Eagle Eye Opener: Global Economic Growth Forecast Cut; Europe Reaches Greek Debt Deal

Eagle Eye Opener

OECD Reduces Global Economic Growth Forecast (Reuters)

Investors wondering about the outlook for 2013 corporate earnings should pay attention to this morning’s report from the Organization for Economic Cooperation and Development (OECD) that reduced its global economic growth forecast for next year from 4.2% to 3.4%. The main impediment to growth is the mounting debt crisis in Europe. Investors also were warned to be ready for additional monetary easing policies in global economies, despite the Economic Union’s (EU’s) long-awaited agreement on a Greek bailout plan. Ultimately, the OECD said the EU is looking at two years of recession, while the U.S. economy will experience the same fate without an agreement on the looming fiscal cliff.

EU Finally Reaches Agreement on Greek Future (YahooFinance.com)

Leaders of the European Union (EU) and International Monetary Fund (IMF) finally agreed on long-term debt-reduction goals for Europe’s weakest economy.  By accepting the terms of the agreement, which require a debt-to-GDP ratio of 124% by 2020 and 110% by 2022 — from estimated rates of 189% in 2013 and 193% in 2014 — Greece finally will receive the next injection of emergency funds, but not until December 13, 2012. Remaining bailout payments will be based upon actual strides made by the Greek economy to reduce debt — the first of which will be a pre-maturity bond buy-back program in December.

S&P 500 Earnings Growth Powered by a Handful of Companies (Slate)

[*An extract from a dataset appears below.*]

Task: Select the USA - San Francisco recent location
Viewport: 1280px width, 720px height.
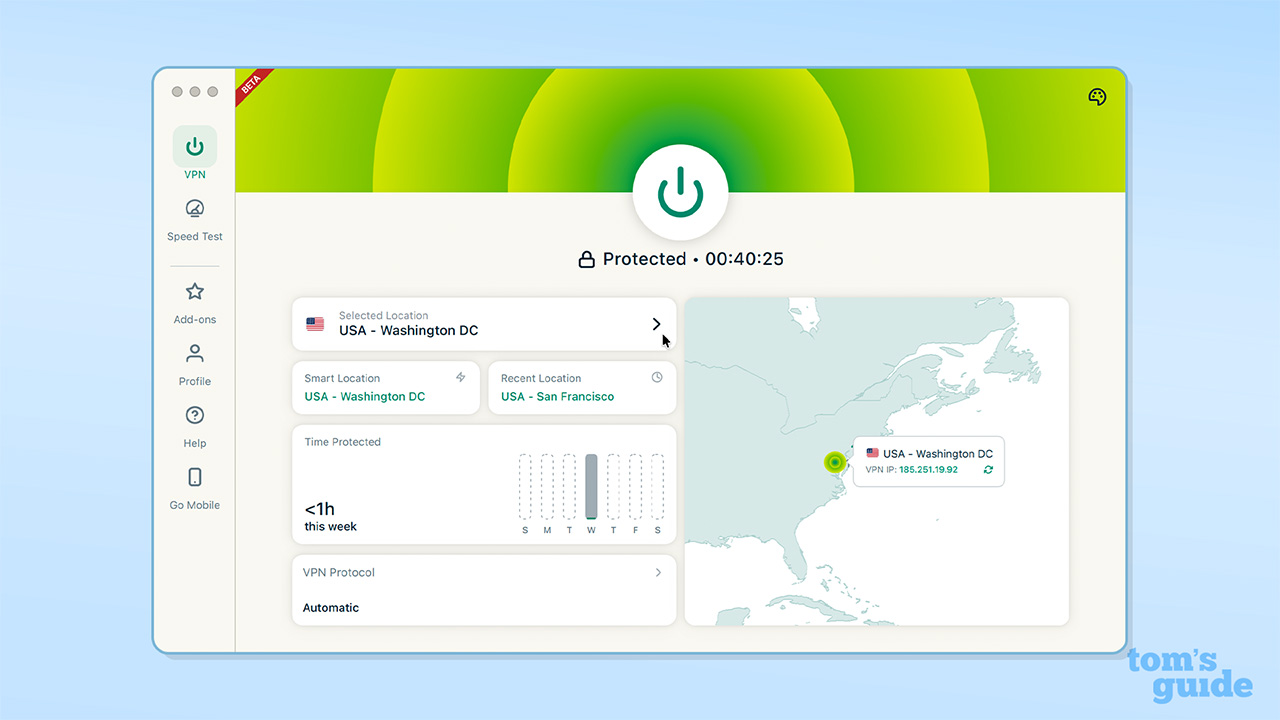Action: click(556, 396)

Investors looking to U.S. large-caps for profitability in the coming quarters would be better off focusing on the handful of companies actually responsible for driving earnings this year, according to Morgan Stanley research analyst Adam Parker. Parker’s research shows that 90% of the S&P 500’s 2012’s earnings growth was powered by just 10 large-cap firms: Apple (AAPL), American International Group (AIG), Goldman Sachs (GS), Bank of America (BAC), Western Digital (WDC), General Electric (GE) Citigroup (C), International Business Machines, Corp. (IBM), J.P. Morgan Chase & Co. (JPM) and Wells Fargo & Co. (WFC). Just four of those, AAPL, AIG, GS and BAC, accounted for more than half of that growth.